Paranormal mood grips crime drama

These days, “X-Files” fans have to rely on Fox’s “Fringe” and Syfy’s “Warehouse 13” to get their weird-science fix, but tonight, they have an opportunity to hang out with the fans of CBS’ math/crime drama “Numb3rs.”

In “Dreamland,” written by series creators (and spouses) Cheryl Heuton and Nicolas Falacci and directed by Stephen Gyllenhaal (father of Jake and Maggie), strange, possibly paranormal events at a decommissioned air base culminate in a woman’s death.

This brings in FBI agent Don Eppes (Rob Morrow) and his mathematician – and part-time crime-solver – brother, Charlie (David Krumholtz).

For Scene 31, Don’s team is consulting with Floyd Mayborne (John Michael Higgins) of the Pentagon’s high-level Department 44. They’re examining some sort of a flying probe that has proved a menace to both humans and farm animals.

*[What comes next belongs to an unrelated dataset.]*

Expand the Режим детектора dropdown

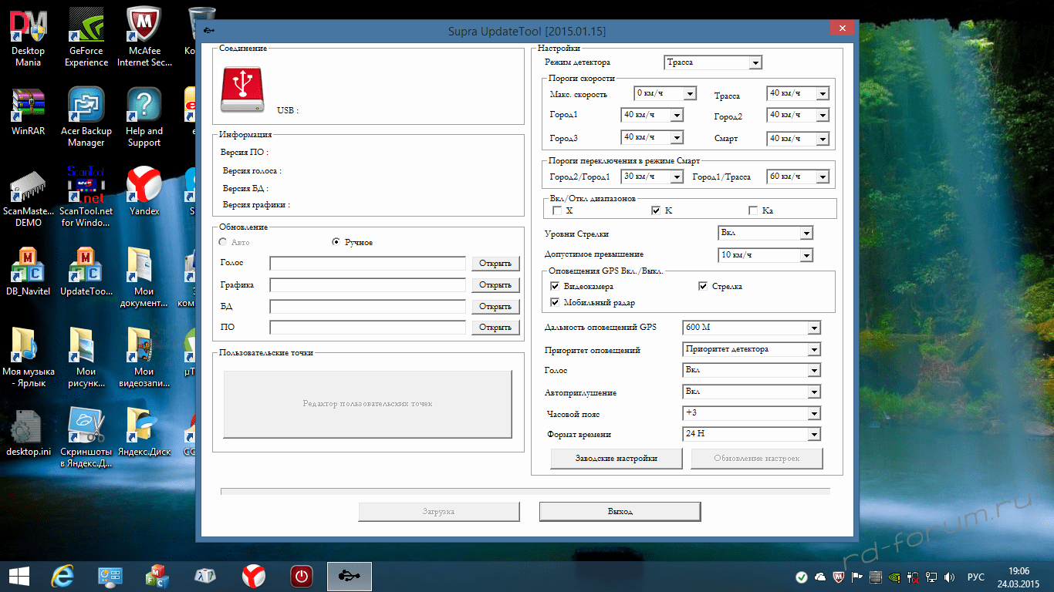(x=755, y=62)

Mayborne risks dirtying his dark windowpane-check suit to crawl underneath and take a look.

“That was the director’s idea,” Higgins says, “because I would never get my hands dirty like that – although I wouldn’t have put it past me. I was just a little lazy.”

As a math professor, Charlie isn’t comfortable with the idea of the paranormal.

“It’s a little out there for our show,” Krumholtz says. “It’s cool, the whole alien-conspiracy thing. Charlie, he hates conspiracies. Anything that doesn’t scream ‘logic’ screams ‘absurdity.’ … Of course, the government’s involved. It’s the government being bad again. Bad government.”

Charlie isn’t too nuts about probes, either, and neither is Krumholtz.

“Who hasn’t been abducted?” he quips. “I have been. I’m abducted about once every couple weeks. There’s a lot we’re not being told about, but that’s fine. There are aliens among us.”

But seriously, all this seems a little frivolous for a drama that usually deals with higher math and high crimes.

“The network said,” Heuton explains, “that they were hoping all their Friday night shows could do something Halloween-themed, something spooky.”